Un disagio economico e sociale, quello delle pe­riferie, misurato dalle difficoltà economiche di chi ci vive ma non solo. Elementi caratterizzanti sono la disoccupazione, la scarsa scolarizzazione, la marginalizzazione, la carenza di servizi e in­frastrutture. Tutti elementi che determinano una povertà non solo di reddito ma soprattutto di opportunità. Nascere in periferia significa trop­po spesso avere meno opportunità di chi nasce in centro. Opportunità di ampliare le proprie scelte, opportunità di realizzare i propri sogni. La povertà e la mancanza del lavoro sono deter­minanti anche per meglio comprendere la pre­senza in questi luoghi dell’economia criminale, che non casualmente trova spazio nella rappresentazione delle peri­ferie. Il degrado fisico è invece ben rappresentato dalle condizioni in cui versano le abitazioni di Edilizia Residenziale Pubblica, le cosid­dette case popolari, spesso nate per rappresentare un uomo nuovo ma diventate negli anni sempre più delle vere e proprie enclaves della diseguaglianza.
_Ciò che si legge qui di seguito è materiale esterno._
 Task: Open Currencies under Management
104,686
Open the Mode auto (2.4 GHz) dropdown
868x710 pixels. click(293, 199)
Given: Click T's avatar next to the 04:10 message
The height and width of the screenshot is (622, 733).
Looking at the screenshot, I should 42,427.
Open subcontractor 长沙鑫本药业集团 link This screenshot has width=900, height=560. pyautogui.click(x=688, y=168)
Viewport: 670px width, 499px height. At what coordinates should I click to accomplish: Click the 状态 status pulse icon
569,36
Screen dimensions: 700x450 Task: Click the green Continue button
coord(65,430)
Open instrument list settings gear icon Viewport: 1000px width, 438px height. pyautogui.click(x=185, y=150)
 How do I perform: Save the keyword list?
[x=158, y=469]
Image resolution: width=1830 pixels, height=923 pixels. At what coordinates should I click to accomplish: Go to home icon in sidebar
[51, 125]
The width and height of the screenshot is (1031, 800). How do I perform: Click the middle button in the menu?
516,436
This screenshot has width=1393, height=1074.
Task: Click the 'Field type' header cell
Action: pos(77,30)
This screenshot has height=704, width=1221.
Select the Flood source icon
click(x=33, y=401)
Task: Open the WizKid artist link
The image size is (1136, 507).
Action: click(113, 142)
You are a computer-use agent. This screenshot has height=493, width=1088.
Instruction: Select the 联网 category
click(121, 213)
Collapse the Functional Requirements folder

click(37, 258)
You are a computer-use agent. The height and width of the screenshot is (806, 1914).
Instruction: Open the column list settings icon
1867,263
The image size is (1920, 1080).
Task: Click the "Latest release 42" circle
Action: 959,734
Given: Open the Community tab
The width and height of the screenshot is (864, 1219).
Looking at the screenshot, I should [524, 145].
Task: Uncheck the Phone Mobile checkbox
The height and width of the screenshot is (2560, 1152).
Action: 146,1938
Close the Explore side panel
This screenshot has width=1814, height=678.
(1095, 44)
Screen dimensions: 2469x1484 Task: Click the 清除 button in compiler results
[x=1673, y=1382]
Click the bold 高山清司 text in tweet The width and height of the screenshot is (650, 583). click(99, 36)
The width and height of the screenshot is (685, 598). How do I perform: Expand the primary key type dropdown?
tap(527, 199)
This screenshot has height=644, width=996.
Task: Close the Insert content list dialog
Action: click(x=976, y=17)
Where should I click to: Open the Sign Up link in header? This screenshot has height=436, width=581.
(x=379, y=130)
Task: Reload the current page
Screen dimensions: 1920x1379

Ma le periferie non sono solo questo, sono spesso anche la parte più dinamica delle città, luoghi di maggior vivacità culturale, sociale e anche imprenditoriale. Vivacità che il più delle volte è espressa da chi al centro non riesce a realizzarsi: migranti e donne. Sono il senso di comunità presente nei luoghi dove spesso il disagio è maggiore nonché le aspettative di miglioramento della propria qualità di vita a determinare questa vivacità. Aspettative che favoriscono la coesione sociale ma che qualora in maniera costante e duratura vengano di­sattese possono rappresentare un problema non solo per la parte più povera della società ma anche per quella più ricca. Le rivolte nelle banlieue parigine o nei suburbs statunitensi ne sono la dimostrazione più evidente. Opportunità e rischi di una società diseguale che l’eco­nomista Albert Otto Hirschman ha ben sintetizzato con il cosiddetto “effetto tunnel”. La complessità sociale, la possibilità di osservare più da vicino gli ultimi è invece probabilmente l’aspetto a cui papa Fran­cesco si riferiva quando osservava che «la realtà si capisce meglio dalle periferie». Mettere al centro della definizione di periferia l’esclusione sociale piuttosto che l’elemento spaziale è un primo passo per iniziare a capire la realtà anche dal centro.